Fumigènes dans le métro : l'accusé saura jeudi s'il retrouve sa liberté
Francois Vivier-Gagnon, accusé d'avoir lancé une bombe fumigène dans la station de métro Lionel-Groulx le 10 mai dernier, saura jeudi matin si le tribunal accepte de le remettre en liberté.
Il fait face à quatre accusations, dont celle d'avoir commis un geste qui pouvait laisser craindre un acte terroriste.
Le jeune homme de 22 ans est le seul des quatre accusés encore détenu à la suite de son arrestation relativement aux événements qui ont paralysé le service de métro à Montréal pendant plus de deux heures.

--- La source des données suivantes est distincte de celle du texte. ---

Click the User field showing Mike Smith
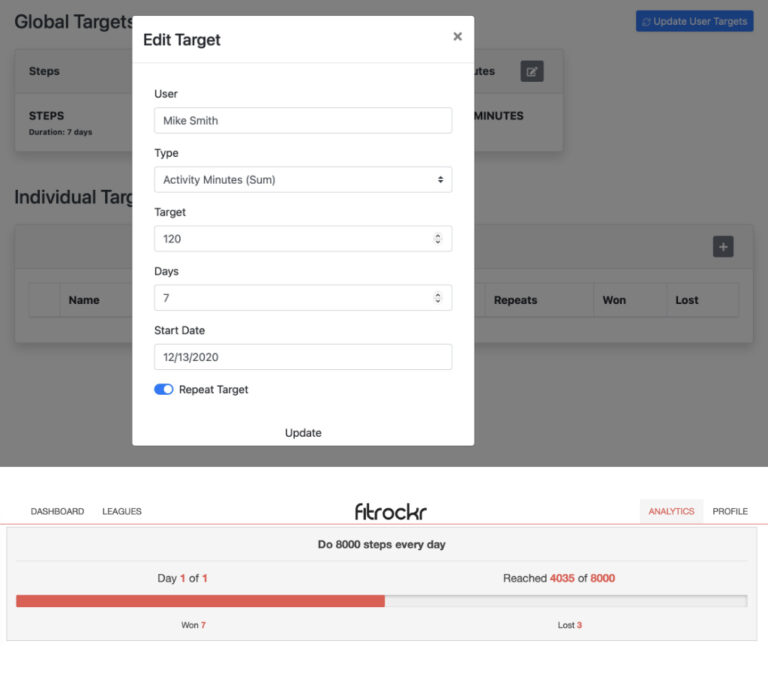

Les trois jeunes femmes ont recouvré leur liberté vendredi dernier après avoir accepté de se soumettre à plusieurs conditions, notamment celle de ne pas se trouver dans le métro de Montréal.
La poursuite s'oppose à la remise en liberté de François Vivier-Gagnon parce qu'il a une cause pendante, ce qui n'est pas le cas des jeunes filles coaccusées. Au début du conflit étudiant, en février, il avait été arrêté et accusé d'avoir commis des méfaits à l'intérieur du Cégep du Vieux-Montréal et d'avoir entravé le travail des policiers.
Le juge Jean-Pierre Boyer tranchera la question jeudi matin à 10 h 30.